>> BEGIN EXTRACTED ENTRIES
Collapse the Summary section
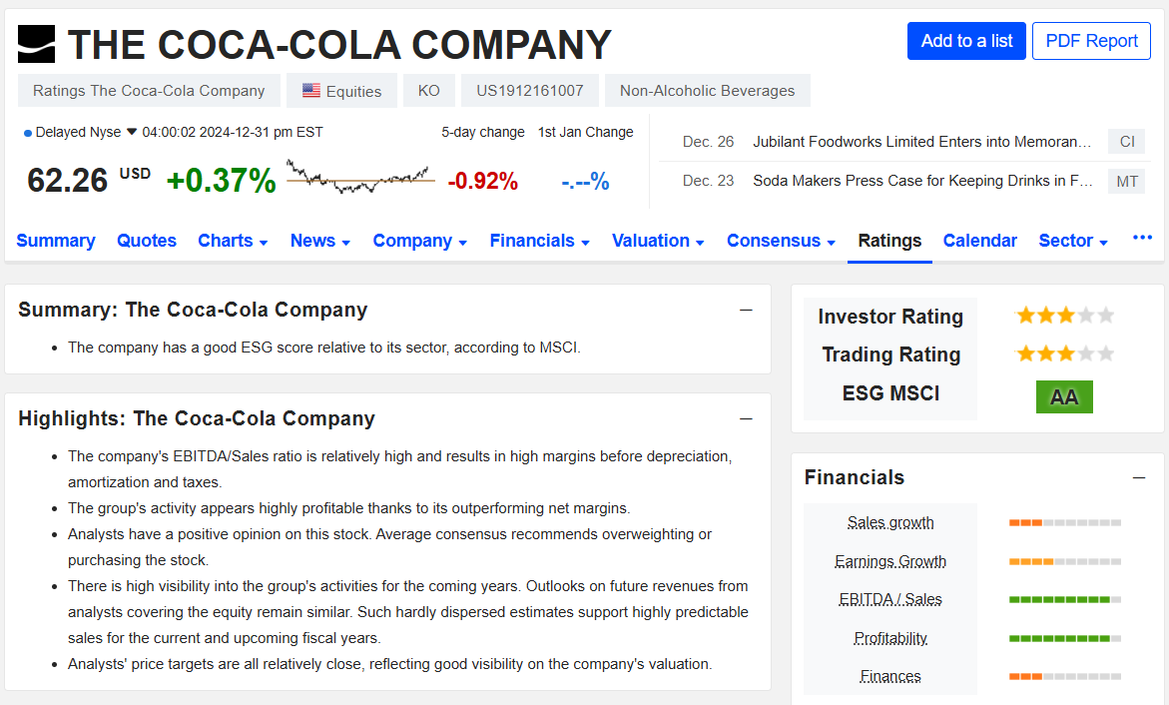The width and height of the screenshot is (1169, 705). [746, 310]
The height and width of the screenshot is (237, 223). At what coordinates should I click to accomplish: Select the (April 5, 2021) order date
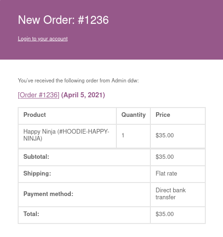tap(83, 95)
>> END EXTRACTED ENTRIES
>> BEGIN EXTRACTED ENTRIES
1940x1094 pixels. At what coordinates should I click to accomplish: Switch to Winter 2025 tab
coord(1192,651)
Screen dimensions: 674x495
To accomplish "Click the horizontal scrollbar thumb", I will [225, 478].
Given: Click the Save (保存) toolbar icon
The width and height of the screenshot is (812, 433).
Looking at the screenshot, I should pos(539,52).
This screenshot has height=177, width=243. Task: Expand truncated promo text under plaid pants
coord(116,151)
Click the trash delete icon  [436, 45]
>> END EXTRACTED ENTRIES
WHAT YOU ARE ASKED TO DO = Copy the entries out word for word, starting at the line containing "Given: Click the Save (保存) toolbar icon" and ending at the line containing "Click the trash", both included.

WORKED ANSWER =
Given: Click the Save (保存) toolbar icon
The width and height of the screenshot is (812, 433).
Looking at the screenshot, I should pos(539,52).
This screenshot has height=177, width=243. Task: Expand truncated promo text under plaid pants
coord(116,151)
Click the trash delete icon  [436, 45]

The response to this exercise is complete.